Leave the pictures out and reproduce all the entries word for word.
______________________________
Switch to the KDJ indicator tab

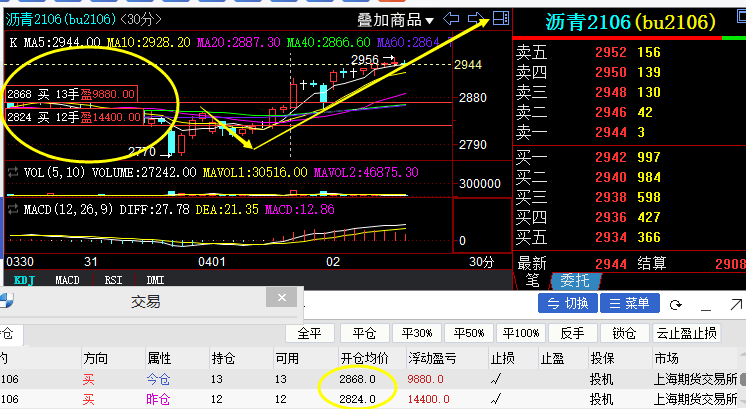[x=24, y=280]
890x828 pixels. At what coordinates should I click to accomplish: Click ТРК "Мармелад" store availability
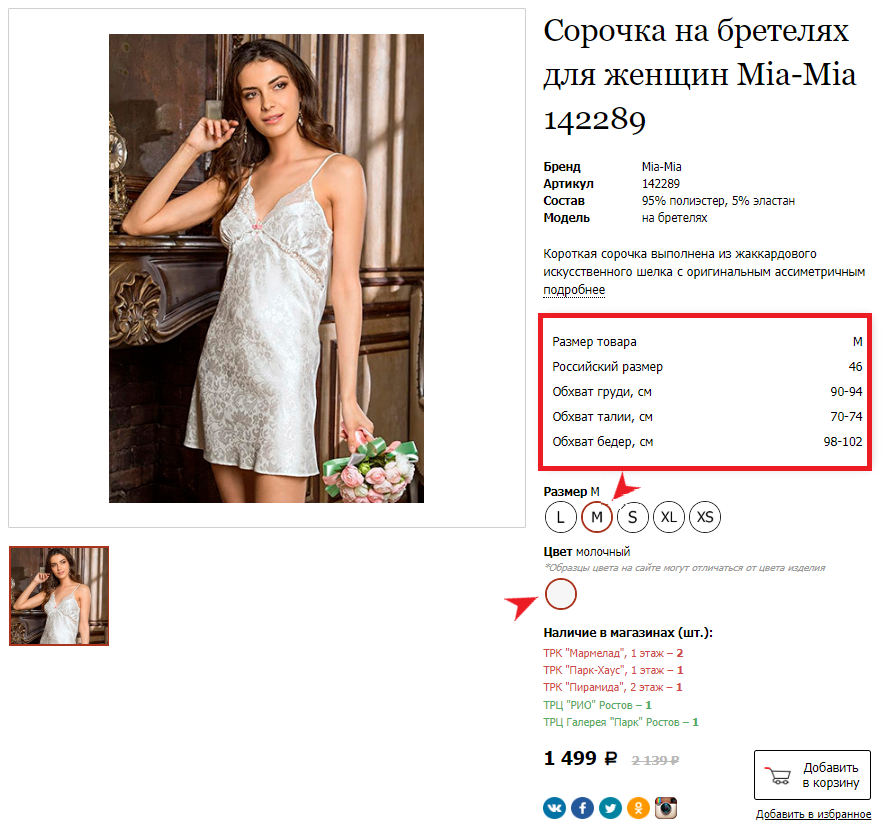[613, 652]
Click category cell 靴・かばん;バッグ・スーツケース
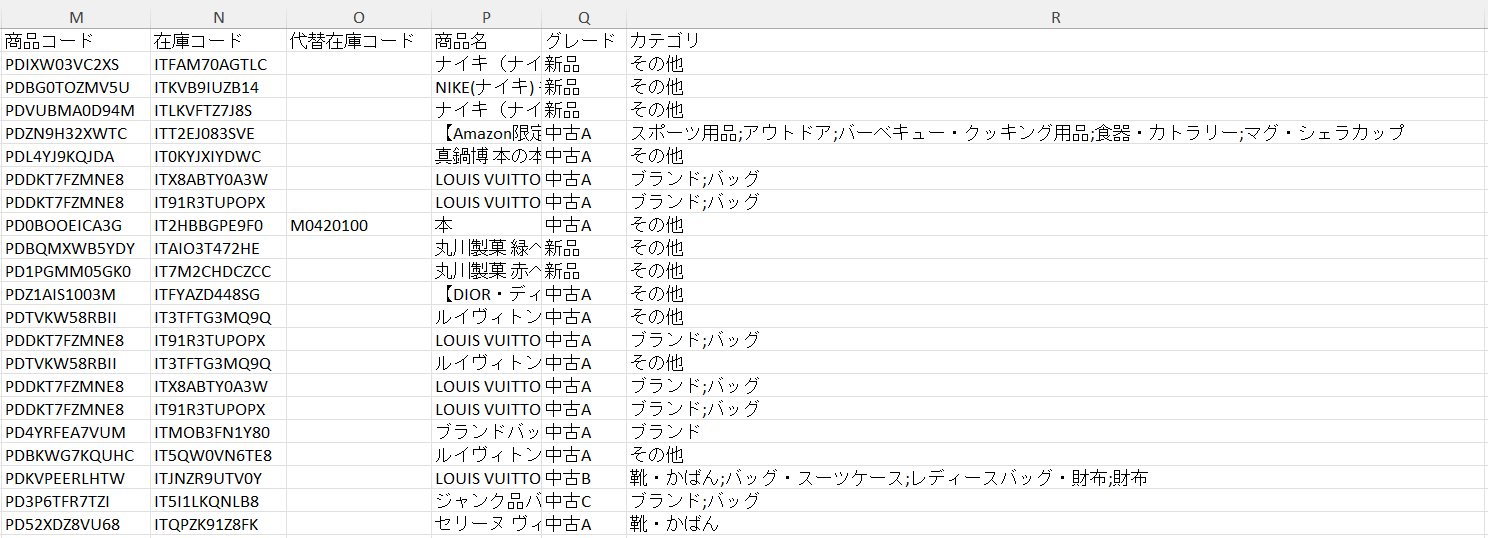 click(x=1056, y=478)
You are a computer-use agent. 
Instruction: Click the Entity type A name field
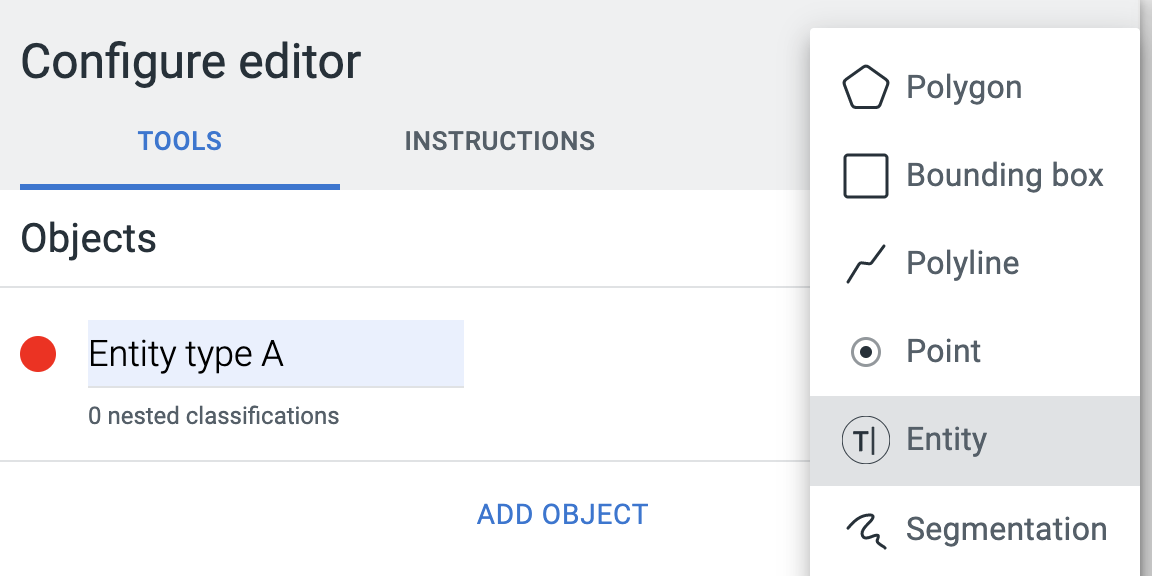[x=276, y=353]
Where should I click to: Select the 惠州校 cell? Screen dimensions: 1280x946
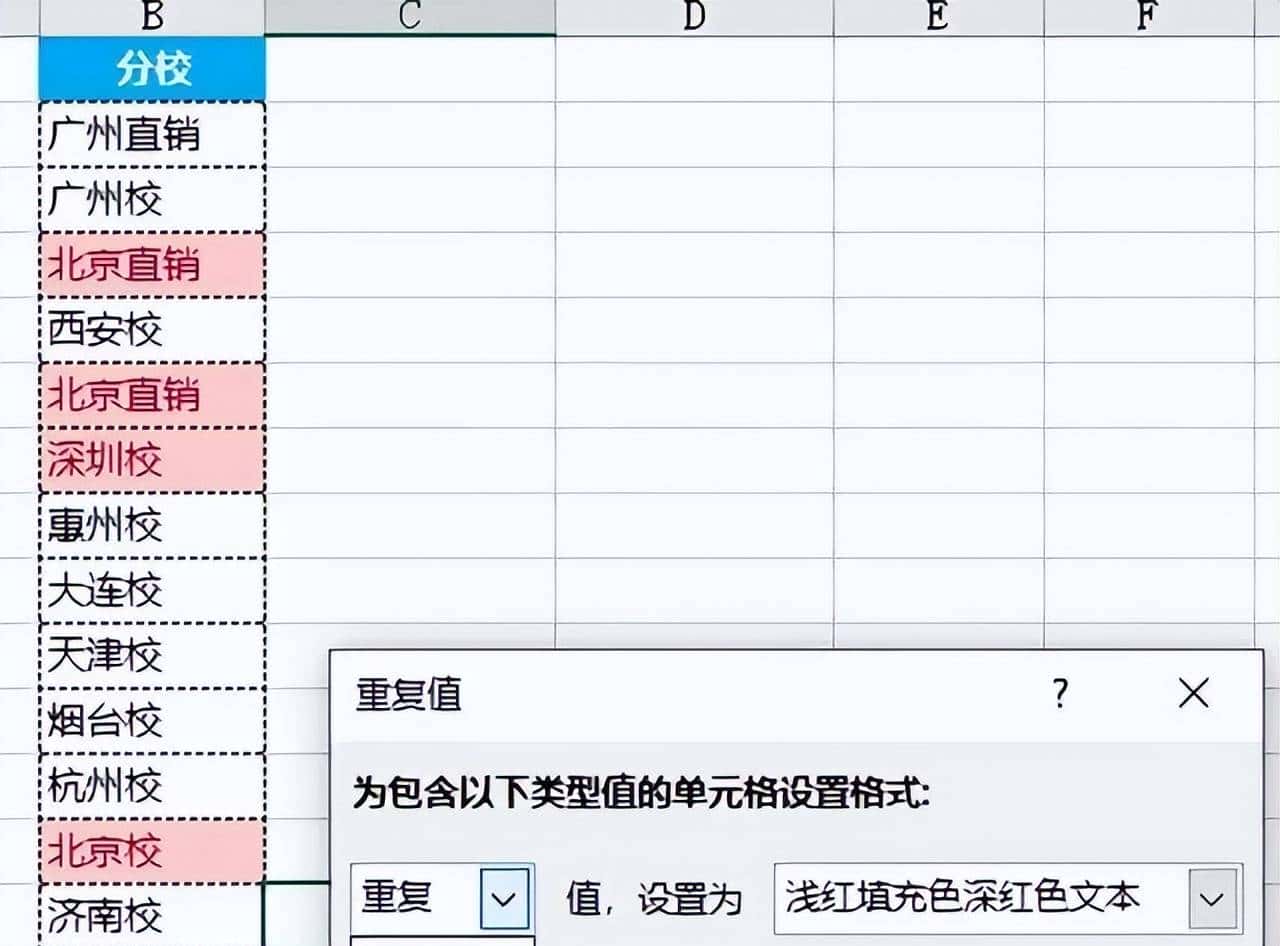150,525
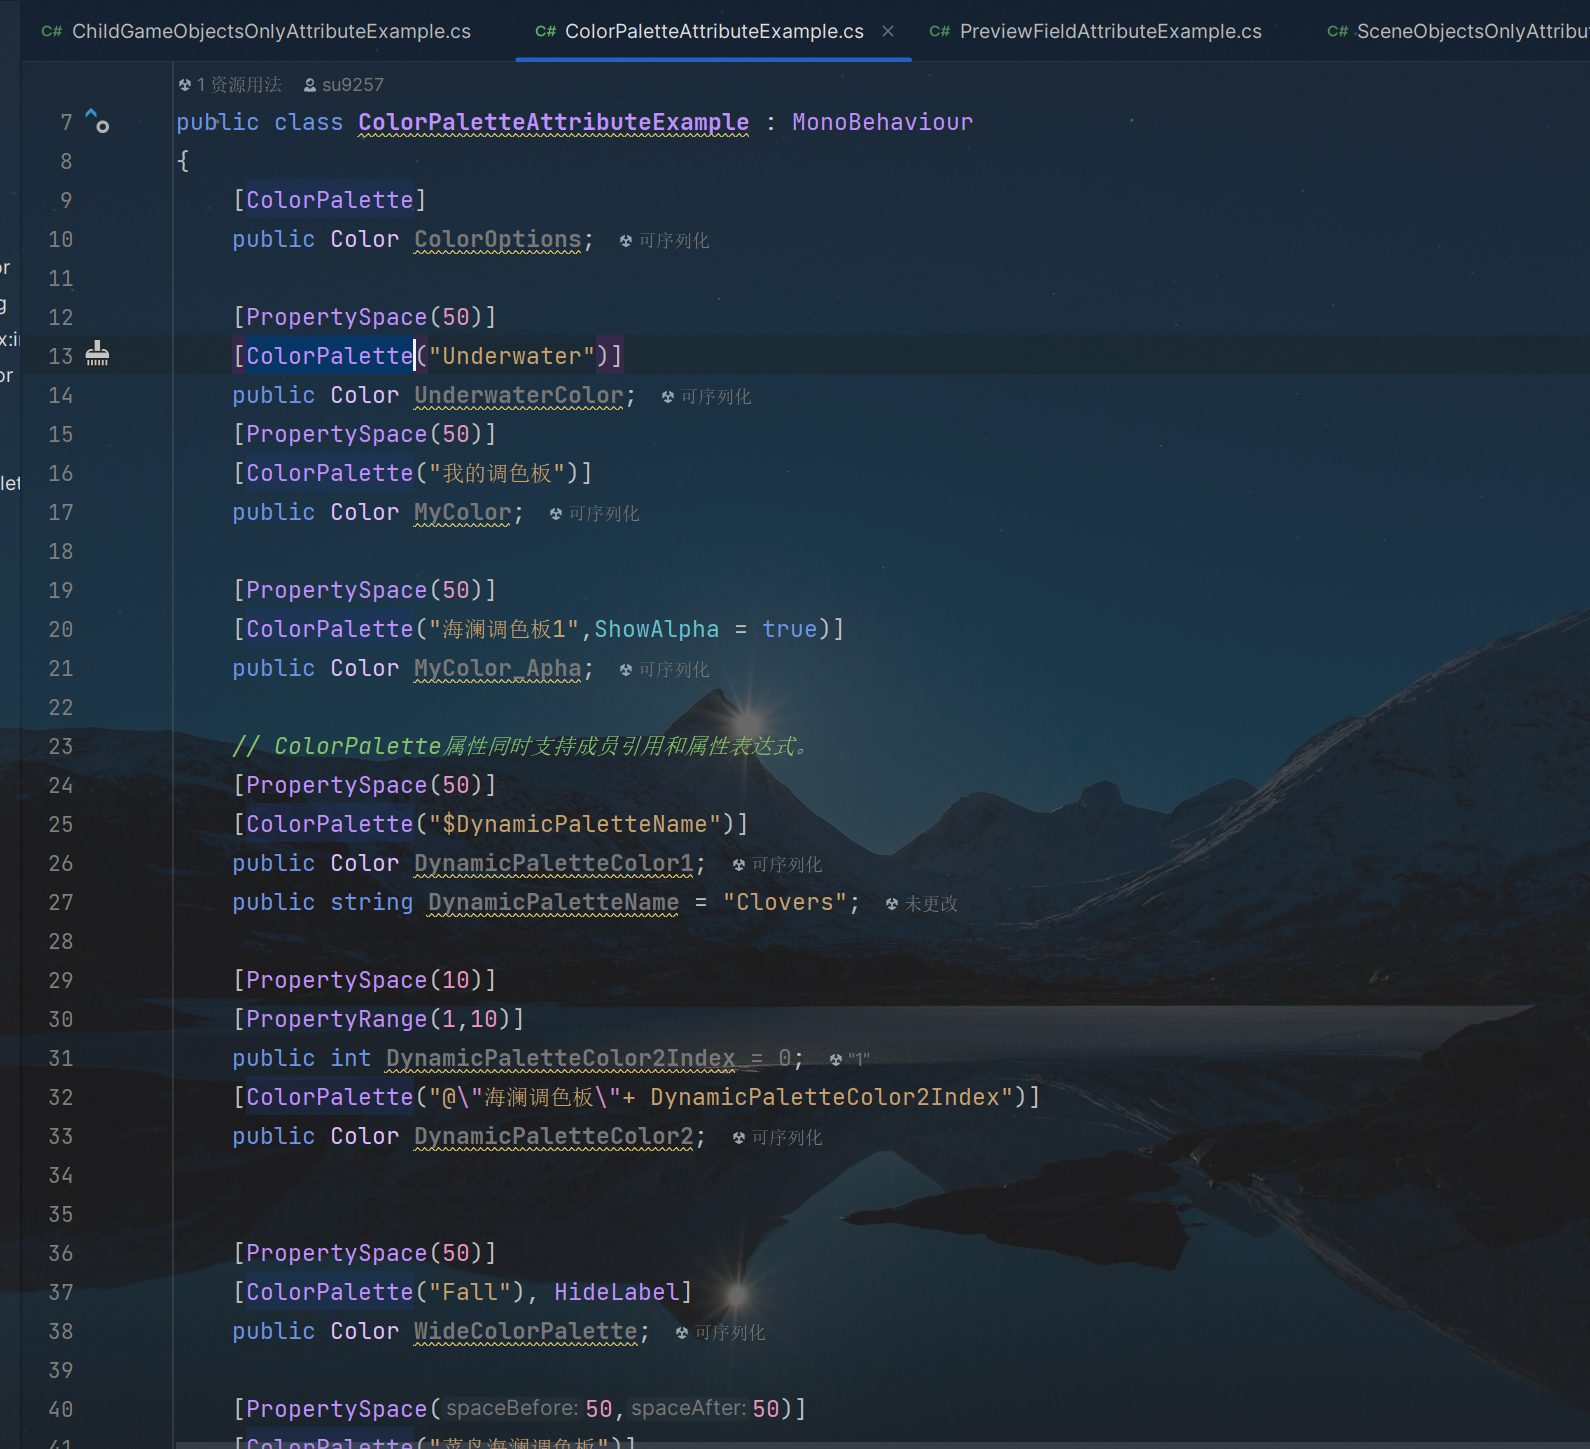Click the Unity value hint after DynamicPaletteColor2Index
1590x1449 pixels.
[x=849, y=1060]
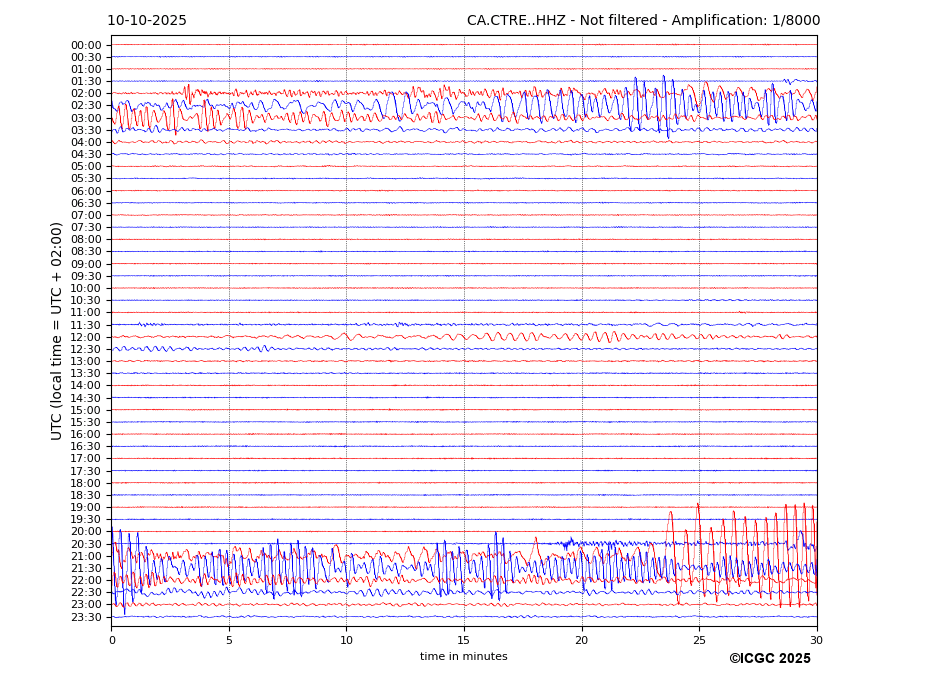Click the 06:00 time row label
Image resolution: width=927 pixels, height=696 pixels.
[x=86, y=191]
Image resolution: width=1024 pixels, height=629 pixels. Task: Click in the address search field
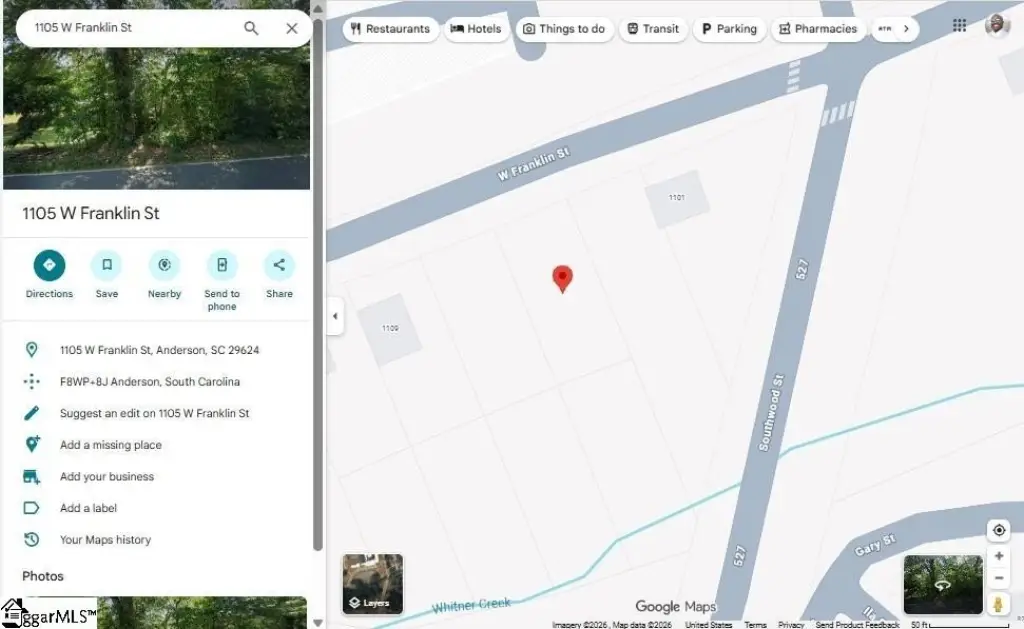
______________________________
_Finished task_
Switch to the KDJ indicator tab

[x=24, y=280]
890x828 pixels. At what coordinates should I click to accomplish: Click ТРК "Мармелад" store availability
[613, 652]
Click category cell 靴・かばん;バッグ・スーツケース
 click(x=1056, y=478)
You are a computer-use agent. 
Instruction: Click the Entity type A name field
[x=276, y=353]
Where should I click to: Select the 惠州校 cell? Screen dimensions: 1280x946
150,525
Click the Unity value hint after DynamicPaletteColor2Index
1590x1449 pixels.
[x=849, y=1060]
Click the 06:00 time row label
Image resolution: width=927 pixels, height=696 pixels.
[x=86, y=191]
Image resolution: width=1024 pixels, height=629 pixels. Task: Click in the address search field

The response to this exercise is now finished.